:: HOW TO COMPLETE THIS TASK ::
Across all the entries below, how many lines mention the string "computer"? Respond with a single number.

:: GIVEN DATA ::
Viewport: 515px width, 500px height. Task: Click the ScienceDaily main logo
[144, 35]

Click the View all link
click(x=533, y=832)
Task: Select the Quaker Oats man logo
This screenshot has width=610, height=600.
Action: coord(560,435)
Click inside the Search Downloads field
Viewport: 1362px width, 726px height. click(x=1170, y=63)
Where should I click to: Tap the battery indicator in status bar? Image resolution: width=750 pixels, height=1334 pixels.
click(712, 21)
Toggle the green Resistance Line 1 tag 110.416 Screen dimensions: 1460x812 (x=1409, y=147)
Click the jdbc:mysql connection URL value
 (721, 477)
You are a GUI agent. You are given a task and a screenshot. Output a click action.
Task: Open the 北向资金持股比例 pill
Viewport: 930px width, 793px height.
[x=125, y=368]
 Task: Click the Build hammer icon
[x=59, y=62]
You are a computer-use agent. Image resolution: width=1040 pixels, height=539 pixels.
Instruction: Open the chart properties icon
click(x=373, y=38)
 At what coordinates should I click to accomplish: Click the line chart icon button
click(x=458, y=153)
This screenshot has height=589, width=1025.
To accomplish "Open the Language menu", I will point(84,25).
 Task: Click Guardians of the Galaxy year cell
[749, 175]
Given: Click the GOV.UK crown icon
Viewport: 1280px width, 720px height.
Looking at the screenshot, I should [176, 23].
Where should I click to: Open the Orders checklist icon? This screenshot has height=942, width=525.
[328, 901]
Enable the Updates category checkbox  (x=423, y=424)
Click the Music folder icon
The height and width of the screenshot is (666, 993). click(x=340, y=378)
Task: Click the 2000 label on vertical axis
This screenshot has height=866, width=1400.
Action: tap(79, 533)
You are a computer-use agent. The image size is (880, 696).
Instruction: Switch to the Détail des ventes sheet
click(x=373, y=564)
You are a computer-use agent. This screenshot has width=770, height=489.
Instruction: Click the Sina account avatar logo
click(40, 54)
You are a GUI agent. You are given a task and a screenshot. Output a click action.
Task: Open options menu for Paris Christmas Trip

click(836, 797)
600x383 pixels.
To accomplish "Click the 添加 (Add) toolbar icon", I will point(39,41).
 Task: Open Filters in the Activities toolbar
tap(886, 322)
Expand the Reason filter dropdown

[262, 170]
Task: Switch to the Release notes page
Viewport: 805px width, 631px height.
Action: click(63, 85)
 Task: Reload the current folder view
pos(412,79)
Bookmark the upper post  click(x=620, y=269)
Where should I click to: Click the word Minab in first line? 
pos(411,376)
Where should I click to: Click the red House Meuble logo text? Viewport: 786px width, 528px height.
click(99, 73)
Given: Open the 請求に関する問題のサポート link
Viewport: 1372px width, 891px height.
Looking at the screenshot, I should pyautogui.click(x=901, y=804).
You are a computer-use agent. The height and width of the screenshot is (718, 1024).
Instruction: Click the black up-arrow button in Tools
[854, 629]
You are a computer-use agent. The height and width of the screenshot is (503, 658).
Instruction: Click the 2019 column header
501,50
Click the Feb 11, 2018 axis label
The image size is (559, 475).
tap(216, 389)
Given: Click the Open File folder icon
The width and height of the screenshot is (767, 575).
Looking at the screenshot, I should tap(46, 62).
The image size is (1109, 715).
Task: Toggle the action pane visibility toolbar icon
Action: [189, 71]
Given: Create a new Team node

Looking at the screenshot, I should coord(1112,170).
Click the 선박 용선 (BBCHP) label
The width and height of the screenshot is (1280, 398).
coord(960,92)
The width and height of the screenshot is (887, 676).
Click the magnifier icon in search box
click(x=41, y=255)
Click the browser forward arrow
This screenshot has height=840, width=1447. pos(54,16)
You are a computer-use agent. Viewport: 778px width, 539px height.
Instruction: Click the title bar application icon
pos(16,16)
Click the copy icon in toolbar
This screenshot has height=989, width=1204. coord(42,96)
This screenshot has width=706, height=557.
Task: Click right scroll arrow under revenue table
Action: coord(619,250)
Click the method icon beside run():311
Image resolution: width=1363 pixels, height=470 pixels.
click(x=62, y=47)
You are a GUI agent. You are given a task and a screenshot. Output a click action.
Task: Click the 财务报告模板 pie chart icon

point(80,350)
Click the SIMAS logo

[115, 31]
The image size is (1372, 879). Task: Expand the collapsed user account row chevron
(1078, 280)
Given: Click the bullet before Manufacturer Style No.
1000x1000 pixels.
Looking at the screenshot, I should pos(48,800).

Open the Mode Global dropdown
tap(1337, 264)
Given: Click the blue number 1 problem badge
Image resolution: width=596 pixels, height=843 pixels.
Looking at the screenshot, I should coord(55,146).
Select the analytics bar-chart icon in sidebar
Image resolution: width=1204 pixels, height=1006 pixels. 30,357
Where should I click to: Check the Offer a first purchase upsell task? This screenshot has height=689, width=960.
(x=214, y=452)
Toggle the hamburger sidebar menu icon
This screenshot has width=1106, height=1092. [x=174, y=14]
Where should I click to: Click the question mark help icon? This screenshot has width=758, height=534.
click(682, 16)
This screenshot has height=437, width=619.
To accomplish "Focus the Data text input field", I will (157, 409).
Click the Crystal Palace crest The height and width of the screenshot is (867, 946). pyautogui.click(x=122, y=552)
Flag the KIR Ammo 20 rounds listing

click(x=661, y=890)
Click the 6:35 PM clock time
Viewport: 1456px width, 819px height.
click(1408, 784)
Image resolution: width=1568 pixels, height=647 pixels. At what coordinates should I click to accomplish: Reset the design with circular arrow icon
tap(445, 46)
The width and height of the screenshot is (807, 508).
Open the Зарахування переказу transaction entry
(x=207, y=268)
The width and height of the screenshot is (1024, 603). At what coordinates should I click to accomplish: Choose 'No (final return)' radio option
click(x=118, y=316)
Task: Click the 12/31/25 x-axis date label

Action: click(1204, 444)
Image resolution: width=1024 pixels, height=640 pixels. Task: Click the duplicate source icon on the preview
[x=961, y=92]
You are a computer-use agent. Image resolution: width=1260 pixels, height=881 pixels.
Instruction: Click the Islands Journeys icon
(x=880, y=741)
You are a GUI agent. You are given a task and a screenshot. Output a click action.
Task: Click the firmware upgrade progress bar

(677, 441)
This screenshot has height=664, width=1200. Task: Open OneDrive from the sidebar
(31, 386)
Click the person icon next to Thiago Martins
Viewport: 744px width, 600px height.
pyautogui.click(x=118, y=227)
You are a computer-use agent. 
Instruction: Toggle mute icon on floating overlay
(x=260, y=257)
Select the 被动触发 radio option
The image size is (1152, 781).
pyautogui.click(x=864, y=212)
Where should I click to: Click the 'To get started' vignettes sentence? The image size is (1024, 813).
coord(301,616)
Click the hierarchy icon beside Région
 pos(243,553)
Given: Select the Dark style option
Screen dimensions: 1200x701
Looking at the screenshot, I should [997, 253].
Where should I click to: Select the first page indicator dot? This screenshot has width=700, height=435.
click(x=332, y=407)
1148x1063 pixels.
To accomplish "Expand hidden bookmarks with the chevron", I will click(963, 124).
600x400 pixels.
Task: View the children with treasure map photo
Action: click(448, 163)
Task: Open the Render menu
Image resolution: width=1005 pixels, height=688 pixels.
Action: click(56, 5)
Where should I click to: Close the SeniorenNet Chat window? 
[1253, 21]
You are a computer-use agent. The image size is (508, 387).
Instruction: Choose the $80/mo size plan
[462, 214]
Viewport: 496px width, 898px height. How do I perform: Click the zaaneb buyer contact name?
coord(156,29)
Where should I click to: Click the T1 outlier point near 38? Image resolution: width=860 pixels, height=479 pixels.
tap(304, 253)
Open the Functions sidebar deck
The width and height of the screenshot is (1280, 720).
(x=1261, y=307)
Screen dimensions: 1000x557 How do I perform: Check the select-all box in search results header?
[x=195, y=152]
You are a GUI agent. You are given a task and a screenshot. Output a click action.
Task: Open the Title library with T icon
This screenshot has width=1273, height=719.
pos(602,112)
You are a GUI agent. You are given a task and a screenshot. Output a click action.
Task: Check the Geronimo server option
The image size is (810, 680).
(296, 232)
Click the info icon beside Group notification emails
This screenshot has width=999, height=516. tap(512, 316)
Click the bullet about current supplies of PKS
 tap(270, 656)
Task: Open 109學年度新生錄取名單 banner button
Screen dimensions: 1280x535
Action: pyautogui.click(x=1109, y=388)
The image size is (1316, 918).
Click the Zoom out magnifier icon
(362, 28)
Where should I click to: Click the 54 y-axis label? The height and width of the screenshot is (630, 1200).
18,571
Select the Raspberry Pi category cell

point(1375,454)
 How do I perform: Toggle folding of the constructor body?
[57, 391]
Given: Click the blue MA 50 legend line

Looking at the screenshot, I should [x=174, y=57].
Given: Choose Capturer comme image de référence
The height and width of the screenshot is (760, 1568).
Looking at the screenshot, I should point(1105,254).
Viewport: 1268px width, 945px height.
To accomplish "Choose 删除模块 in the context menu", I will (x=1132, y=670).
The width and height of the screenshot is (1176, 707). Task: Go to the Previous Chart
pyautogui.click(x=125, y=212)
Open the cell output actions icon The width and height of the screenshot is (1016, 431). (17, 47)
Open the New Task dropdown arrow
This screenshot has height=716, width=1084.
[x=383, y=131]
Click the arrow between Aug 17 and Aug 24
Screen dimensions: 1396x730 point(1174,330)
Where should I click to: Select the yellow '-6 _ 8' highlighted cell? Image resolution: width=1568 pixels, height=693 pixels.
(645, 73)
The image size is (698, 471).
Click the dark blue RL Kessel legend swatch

:: SOLUTION FOR THIS EXERCISE ::
9